═══ INFORMATION PROVIDED ═══

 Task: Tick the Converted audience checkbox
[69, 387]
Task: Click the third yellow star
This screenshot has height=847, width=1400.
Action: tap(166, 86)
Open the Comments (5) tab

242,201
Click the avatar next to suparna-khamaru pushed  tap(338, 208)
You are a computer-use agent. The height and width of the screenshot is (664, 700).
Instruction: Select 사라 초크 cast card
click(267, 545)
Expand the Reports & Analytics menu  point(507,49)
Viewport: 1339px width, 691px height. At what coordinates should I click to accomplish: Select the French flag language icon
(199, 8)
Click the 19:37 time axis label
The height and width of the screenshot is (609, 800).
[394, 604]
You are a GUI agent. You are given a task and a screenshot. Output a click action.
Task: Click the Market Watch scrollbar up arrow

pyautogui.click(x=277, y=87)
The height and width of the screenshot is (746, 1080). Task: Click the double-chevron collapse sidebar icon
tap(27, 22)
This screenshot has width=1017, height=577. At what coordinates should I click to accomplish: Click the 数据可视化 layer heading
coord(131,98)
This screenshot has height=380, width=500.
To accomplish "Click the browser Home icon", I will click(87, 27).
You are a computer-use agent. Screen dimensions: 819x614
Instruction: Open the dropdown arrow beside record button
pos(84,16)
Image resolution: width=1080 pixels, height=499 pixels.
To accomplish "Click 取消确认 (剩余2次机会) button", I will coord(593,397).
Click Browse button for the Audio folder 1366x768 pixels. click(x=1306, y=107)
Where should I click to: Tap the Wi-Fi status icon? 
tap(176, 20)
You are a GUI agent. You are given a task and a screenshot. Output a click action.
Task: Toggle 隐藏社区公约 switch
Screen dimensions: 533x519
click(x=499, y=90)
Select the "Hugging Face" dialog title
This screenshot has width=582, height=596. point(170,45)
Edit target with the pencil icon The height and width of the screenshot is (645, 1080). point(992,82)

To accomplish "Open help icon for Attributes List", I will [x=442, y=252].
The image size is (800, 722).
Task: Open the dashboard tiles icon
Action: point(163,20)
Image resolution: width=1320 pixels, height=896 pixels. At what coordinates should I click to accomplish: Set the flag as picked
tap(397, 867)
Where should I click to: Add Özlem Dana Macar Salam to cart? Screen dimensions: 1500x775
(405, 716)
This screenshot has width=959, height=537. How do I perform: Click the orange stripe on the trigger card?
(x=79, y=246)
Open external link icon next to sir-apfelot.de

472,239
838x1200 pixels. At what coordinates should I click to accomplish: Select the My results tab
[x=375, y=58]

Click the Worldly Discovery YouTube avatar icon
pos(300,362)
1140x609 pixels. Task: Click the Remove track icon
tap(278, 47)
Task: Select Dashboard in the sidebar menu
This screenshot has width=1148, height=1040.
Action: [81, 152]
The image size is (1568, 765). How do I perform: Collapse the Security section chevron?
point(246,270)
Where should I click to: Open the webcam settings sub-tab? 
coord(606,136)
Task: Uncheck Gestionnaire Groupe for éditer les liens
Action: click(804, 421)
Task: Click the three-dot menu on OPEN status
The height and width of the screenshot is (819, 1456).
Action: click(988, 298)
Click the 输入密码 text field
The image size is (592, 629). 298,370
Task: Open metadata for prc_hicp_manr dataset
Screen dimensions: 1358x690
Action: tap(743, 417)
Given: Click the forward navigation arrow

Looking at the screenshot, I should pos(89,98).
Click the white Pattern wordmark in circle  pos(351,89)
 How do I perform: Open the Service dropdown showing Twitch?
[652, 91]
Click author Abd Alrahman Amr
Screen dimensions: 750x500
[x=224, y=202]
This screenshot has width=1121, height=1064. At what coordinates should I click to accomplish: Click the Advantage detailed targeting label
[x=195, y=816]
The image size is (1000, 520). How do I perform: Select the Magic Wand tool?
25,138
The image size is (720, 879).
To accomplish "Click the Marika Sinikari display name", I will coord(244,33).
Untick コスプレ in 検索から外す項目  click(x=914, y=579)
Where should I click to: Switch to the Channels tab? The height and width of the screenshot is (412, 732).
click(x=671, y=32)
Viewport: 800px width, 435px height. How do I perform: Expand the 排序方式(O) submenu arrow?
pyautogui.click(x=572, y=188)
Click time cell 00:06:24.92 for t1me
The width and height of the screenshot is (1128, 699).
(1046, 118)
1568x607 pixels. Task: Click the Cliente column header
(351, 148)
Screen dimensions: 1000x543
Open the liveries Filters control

═══

An exact copy of every record is needed.

▸ TASK OUTPUT:
 Task: Tick the Converted audience checkbox
[69, 387]
Task: Click the third yellow star
This screenshot has height=847, width=1400.
Action: tap(166, 86)
Open the Comments (5) tab

242,201
Click the avatar next to suparna-khamaru pushed  tap(338, 208)
You are a computer-use agent. The height and width of the screenshot is (664, 700).
Instruction: Select 사라 초크 cast card
click(267, 545)
Expand the Reports & Analytics menu  point(507,49)
Viewport: 1339px width, 691px height. At what coordinates should I click to accomplish: Select the French flag language icon
(199, 8)
Click the 19:37 time axis label
The height and width of the screenshot is (609, 800).
[394, 604]
You are a GUI agent. You are given a task and a screenshot. Output a click action.
Task: Click the Market Watch scrollbar up arrow

pyautogui.click(x=277, y=87)
The height and width of the screenshot is (746, 1080). Task: Click the double-chevron collapse sidebar icon
tap(27, 22)
This screenshot has width=1017, height=577. At what coordinates should I click to accomplish: Click the 数据可视化 layer heading
coord(131,98)
This screenshot has height=380, width=500.
To accomplish "Click the browser Home icon", I will click(87, 27).
You are a computer-use agent. Screen dimensions: 819x614
Instruction: Open the dropdown arrow beside record button
pos(84,16)
Image resolution: width=1080 pixels, height=499 pixels.
To accomplish "Click 取消确认 (剩余2次机会) button", I will coord(593,397).
Click Browse button for the Audio folder 1366x768 pixels. click(x=1306, y=107)
Where should I click to: Tap the Wi-Fi status icon? 
tap(176, 20)
You are a GUI agent. You are given a task and a screenshot. Output a click action.
Task: Toggle 隐藏社区公约 switch
Screen dimensions: 533x519
click(x=499, y=90)
Select the "Hugging Face" dialog title
This screenshot has width=582, height=596. point(170,45)
Edit target with the pencil icon The height and width of the screenshot is (645, 1080). point(992,82)

To accomplish "Open help icon for Attributes List", I will [x=442, y=252].
The image size is (800, 722).
Task: Open the dashboard tiles icon
Action: point(163,20)
Image resolution: width=1320 pixels, height=896 pixels. At what coordinates should I click to accomplish: Set the flag as picked
tap(397, 867)
Where should I click to: Add Özlem Dana Macar Salam to cart? Screen dimensions: 1500x775
(405, 716)
This screenshot has width=959, height=537. How do I perform: Click the orange stripe on the trigger card?
(x=79, y=246)
Open external link icon next to sir-apfelot.de

472,239
838x1200 pixels. At what coordinates should I click to accomplish: Select the My results tab
[x=375, y=58]

Click the Worldly Discovery YouTube avatar icon
pos(300,362)
1140x609 pixels. Task: Click the Remove track icon
tap(278, 47)
Task: Select Dashboard in the sidebar menu
This screenshot has width=1148, height=1040.
Action: [81, 152]
The image size is (1568, 765). How do I perform: Collapse the Security section chevron?
point(246,270)
Where should I click to: Open the webcam settings sub-tab? 
coord(606,136)
Task: Uncheck Gestionnaire Groupe for éditer les liens
Action: click(804, 421)
Task: Click the three-dot menu on OPEN status
The height and width of the screenshot is (819, 1456).
Action: click(988, 298)
Click the 输入密码 text field
The image size is (592, 629). 298,370
Task: Open metadata for prc_hicp_manr dataset
Screen dimensions: 1358x690
Action: tap(743, 417)
Given: Click the forward navigation arrow

Looking at the screenshot, I should pos(89,98).
Click the white Pattern wordmark in circle  pos(351,89)
 How do I perform: Open the Service dropdown showing Twitch?
[652, 91]
Click author Abd Alrahman Amr
Screen dimensions: 750x500
[x=224, y=202]
This screenshot has width=1121, height=1064. At what coordinates should I click to accomplish: Click the Advantage detailed targeting label
[x=195, y=816]
The image size is (1000, 520). How do I perform: Select the Magic Wand tool?
25,138
The image size is (720, 879).
To accomplish "Click the Marika Sinikari display name", I will coord(244,33).
Untick コスプレ in 検索から外す項目  click(x=914, y=579)
Where should I click to: Switch to the Channels tab? The height and width of the screenshot is (412, 732).
click(x=671, y=32)
Viewport: 800px width, 435px height. How do I perform: Expand the 排序方式(O) submenu arrow?
pyautogui.click(x=572, y=188)
Click time cell 00:06:24.92 for t1me
The width and height of the screenshot is (1128, 699).
(1046, 118)
1568x607 pixels. Task: Click the Cliente column header
(351, 148)
Screen dimensions: 1000x543
Open the liveries Filters control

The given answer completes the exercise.